- Opening Delimiter -
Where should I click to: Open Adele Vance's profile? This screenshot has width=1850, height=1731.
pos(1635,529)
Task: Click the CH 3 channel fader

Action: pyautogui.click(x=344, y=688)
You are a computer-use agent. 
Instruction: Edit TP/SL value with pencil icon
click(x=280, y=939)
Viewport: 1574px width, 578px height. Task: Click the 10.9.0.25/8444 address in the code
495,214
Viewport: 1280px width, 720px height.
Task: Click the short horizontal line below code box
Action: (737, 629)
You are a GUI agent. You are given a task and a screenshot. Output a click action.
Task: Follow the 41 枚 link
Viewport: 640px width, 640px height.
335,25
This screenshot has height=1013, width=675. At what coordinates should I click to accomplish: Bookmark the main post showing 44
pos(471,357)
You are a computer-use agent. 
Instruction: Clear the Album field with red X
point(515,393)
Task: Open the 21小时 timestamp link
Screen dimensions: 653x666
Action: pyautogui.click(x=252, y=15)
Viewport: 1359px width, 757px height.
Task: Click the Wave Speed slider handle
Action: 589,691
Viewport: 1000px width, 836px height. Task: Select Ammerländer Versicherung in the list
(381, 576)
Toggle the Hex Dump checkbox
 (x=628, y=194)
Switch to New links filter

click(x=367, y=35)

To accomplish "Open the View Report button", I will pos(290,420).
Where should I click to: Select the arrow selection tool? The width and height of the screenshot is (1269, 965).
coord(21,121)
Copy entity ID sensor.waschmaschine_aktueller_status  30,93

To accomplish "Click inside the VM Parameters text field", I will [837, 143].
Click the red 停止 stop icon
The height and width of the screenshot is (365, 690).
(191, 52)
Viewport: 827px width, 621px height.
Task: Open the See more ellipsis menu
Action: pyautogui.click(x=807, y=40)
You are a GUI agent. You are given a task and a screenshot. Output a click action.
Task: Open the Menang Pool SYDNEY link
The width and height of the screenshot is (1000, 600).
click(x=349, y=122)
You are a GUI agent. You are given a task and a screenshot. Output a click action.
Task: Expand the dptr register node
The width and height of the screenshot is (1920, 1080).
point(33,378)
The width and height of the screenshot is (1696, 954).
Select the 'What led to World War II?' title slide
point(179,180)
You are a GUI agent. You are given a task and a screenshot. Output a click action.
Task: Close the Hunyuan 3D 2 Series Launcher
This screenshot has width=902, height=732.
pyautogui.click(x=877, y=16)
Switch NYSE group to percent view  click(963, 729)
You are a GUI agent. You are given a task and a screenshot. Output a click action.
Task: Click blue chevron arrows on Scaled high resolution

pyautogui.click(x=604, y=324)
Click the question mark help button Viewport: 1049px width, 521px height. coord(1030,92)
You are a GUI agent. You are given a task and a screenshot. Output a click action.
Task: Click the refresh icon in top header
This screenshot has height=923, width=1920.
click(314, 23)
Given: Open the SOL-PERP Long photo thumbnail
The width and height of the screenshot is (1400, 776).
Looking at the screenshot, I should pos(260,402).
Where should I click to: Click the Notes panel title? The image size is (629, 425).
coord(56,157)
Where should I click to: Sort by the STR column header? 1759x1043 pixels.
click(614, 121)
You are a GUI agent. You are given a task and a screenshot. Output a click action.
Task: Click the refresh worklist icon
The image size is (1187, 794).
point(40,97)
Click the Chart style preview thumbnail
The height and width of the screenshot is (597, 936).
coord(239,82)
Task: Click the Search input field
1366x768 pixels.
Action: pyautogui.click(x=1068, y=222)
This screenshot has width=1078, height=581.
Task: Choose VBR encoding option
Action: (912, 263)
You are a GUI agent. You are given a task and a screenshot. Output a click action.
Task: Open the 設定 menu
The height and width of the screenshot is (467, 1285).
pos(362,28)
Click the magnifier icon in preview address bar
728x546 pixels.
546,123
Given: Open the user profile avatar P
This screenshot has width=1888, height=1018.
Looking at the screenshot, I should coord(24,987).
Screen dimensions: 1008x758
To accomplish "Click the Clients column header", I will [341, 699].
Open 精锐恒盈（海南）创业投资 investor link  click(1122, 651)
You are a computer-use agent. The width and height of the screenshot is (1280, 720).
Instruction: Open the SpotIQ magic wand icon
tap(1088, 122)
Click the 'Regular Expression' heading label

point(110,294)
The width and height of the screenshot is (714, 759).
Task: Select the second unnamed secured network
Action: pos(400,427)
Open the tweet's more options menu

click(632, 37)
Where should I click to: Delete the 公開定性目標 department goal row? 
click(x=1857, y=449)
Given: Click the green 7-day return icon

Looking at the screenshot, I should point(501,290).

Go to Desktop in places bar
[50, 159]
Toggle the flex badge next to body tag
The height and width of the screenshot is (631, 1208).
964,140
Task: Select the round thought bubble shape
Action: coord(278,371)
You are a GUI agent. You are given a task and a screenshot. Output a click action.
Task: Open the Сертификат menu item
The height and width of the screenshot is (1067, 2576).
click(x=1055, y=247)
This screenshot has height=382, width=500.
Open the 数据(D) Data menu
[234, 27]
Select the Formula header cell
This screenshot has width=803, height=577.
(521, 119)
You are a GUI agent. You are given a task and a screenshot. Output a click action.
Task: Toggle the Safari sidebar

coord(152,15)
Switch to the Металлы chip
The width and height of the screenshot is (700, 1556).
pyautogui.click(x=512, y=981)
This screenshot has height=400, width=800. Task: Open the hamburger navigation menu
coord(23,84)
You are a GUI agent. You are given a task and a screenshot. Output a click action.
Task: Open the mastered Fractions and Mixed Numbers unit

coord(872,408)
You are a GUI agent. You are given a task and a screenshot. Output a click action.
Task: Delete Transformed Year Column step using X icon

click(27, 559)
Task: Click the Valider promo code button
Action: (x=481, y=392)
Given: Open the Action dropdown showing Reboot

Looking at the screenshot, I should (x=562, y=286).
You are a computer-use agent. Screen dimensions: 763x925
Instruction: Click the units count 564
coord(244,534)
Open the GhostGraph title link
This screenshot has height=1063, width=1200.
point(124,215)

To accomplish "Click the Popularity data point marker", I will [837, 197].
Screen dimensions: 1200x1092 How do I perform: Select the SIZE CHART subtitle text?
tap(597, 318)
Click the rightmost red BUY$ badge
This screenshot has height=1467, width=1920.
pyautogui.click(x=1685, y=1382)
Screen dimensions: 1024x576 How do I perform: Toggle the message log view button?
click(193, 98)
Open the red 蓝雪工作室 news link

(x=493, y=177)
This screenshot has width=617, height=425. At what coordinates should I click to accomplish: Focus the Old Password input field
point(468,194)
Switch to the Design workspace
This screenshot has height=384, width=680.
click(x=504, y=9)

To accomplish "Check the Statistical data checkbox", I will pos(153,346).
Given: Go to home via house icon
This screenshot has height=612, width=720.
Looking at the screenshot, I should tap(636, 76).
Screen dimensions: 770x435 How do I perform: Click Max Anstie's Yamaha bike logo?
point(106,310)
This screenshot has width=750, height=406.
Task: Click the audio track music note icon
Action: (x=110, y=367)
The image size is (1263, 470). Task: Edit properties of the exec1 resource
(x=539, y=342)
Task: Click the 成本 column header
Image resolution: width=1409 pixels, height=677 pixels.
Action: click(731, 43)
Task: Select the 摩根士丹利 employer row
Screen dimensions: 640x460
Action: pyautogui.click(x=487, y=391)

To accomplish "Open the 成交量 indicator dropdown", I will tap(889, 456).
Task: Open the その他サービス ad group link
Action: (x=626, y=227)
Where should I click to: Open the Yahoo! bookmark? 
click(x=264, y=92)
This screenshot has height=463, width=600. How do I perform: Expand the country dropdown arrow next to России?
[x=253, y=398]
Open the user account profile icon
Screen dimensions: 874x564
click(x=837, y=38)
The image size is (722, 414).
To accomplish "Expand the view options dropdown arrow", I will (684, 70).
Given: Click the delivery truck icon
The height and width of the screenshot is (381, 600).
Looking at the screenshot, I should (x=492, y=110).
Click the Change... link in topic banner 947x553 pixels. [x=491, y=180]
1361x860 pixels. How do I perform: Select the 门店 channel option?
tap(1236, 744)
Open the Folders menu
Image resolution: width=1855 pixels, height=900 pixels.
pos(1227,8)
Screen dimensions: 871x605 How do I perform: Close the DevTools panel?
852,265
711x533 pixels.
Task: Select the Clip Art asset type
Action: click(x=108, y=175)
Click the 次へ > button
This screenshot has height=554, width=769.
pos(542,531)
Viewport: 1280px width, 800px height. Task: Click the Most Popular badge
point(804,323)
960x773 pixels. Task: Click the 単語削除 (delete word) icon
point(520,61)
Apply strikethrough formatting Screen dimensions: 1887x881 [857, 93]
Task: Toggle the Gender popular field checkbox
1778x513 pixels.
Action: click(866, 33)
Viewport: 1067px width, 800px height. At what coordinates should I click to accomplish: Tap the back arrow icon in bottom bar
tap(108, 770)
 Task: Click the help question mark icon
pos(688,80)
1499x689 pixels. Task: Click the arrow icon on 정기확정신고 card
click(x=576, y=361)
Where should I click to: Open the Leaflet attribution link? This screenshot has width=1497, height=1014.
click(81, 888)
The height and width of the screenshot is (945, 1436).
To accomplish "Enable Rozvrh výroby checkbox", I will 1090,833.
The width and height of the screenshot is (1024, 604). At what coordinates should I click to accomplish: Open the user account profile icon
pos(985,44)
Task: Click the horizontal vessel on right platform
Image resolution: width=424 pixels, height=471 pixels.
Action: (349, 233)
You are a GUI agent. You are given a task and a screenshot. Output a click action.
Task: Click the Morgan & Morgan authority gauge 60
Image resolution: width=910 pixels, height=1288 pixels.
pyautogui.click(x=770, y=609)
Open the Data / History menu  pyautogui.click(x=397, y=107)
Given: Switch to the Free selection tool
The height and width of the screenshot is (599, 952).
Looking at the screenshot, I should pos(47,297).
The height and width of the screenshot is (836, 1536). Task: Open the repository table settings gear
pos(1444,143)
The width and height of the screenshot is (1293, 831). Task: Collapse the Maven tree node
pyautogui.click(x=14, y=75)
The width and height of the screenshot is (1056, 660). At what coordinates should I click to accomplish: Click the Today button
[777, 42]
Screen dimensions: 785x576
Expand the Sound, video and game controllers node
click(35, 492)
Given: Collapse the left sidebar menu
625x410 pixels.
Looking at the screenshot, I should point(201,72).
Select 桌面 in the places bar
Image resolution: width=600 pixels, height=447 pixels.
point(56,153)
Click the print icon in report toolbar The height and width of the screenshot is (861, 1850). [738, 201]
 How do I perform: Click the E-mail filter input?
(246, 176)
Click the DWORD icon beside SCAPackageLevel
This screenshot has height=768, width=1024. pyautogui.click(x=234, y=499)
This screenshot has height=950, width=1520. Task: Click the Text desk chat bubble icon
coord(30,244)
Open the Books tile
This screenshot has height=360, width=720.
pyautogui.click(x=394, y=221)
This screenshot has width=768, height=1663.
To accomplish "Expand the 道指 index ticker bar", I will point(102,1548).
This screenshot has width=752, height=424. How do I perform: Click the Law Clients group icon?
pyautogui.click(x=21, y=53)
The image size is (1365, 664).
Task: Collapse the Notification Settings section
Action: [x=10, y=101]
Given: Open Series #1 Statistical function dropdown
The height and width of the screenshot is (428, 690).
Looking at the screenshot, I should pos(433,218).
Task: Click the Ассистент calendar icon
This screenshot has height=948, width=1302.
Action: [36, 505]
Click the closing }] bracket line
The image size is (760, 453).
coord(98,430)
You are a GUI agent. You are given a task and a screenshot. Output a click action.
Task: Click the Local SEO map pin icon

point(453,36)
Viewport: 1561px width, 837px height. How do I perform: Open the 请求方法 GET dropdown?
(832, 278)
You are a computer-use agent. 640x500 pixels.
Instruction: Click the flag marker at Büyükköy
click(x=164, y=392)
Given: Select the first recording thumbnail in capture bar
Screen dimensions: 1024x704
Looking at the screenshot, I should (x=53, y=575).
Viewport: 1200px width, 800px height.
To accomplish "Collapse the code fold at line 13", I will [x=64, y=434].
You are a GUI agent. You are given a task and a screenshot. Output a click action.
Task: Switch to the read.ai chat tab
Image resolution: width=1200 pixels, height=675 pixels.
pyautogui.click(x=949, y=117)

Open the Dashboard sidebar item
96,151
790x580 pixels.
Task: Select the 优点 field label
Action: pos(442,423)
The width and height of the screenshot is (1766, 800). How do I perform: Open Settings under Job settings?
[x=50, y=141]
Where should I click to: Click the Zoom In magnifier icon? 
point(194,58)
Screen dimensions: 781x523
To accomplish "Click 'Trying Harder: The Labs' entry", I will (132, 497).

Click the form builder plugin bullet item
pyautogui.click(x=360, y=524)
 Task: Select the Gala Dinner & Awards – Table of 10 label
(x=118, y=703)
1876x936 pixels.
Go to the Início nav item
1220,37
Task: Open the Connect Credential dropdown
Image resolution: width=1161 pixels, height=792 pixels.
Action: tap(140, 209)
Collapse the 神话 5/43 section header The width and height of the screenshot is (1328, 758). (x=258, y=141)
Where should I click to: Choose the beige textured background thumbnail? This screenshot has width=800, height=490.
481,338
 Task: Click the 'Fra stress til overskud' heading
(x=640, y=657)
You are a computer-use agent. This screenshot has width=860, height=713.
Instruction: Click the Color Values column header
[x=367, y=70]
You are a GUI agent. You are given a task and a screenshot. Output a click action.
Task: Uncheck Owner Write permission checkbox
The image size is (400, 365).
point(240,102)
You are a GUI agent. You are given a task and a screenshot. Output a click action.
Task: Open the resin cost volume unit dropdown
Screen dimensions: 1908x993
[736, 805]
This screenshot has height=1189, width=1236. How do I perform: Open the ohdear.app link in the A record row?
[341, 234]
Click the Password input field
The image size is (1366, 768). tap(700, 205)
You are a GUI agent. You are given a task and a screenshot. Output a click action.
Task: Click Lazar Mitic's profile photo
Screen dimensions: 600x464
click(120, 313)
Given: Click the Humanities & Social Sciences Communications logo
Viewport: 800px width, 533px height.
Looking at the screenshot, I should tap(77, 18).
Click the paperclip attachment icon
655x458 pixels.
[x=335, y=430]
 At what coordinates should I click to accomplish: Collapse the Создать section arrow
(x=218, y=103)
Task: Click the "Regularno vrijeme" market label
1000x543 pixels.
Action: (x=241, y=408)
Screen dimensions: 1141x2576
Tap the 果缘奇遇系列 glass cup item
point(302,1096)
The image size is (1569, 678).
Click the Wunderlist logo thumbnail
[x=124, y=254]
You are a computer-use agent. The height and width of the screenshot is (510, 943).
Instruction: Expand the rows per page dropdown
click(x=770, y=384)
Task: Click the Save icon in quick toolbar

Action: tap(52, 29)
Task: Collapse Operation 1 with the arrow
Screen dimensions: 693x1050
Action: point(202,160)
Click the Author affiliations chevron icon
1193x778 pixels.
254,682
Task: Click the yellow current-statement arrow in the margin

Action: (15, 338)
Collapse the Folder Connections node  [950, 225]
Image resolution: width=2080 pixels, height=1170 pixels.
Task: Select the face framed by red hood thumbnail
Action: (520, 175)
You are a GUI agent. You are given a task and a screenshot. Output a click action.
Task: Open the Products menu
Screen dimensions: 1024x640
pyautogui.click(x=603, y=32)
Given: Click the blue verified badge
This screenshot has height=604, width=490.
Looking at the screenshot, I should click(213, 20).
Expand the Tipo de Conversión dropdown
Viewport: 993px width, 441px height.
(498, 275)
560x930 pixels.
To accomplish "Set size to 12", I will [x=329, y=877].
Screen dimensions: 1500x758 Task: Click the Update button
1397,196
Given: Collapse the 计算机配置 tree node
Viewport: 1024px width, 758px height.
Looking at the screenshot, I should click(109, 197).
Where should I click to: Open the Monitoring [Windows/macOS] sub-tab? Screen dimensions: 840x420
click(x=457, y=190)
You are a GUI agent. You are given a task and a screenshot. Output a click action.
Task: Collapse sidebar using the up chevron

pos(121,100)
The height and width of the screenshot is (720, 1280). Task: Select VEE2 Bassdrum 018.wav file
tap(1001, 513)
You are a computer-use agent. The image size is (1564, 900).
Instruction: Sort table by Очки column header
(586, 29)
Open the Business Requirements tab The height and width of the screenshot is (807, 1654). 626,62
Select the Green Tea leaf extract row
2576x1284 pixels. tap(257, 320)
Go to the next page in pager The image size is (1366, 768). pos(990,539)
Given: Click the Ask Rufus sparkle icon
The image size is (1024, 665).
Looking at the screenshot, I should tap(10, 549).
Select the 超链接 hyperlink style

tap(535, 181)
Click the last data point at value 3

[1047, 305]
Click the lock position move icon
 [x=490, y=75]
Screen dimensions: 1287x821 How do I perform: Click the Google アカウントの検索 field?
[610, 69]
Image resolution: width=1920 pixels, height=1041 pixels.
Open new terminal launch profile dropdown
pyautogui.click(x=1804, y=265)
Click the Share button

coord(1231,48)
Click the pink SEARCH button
- Closing Delimiter -
Exercise brief: Using the listing above, report each line that mentions the word "refresh".

Written solution:
Task: Click the refresh icon in top header
Task: Click the refresh worklist icon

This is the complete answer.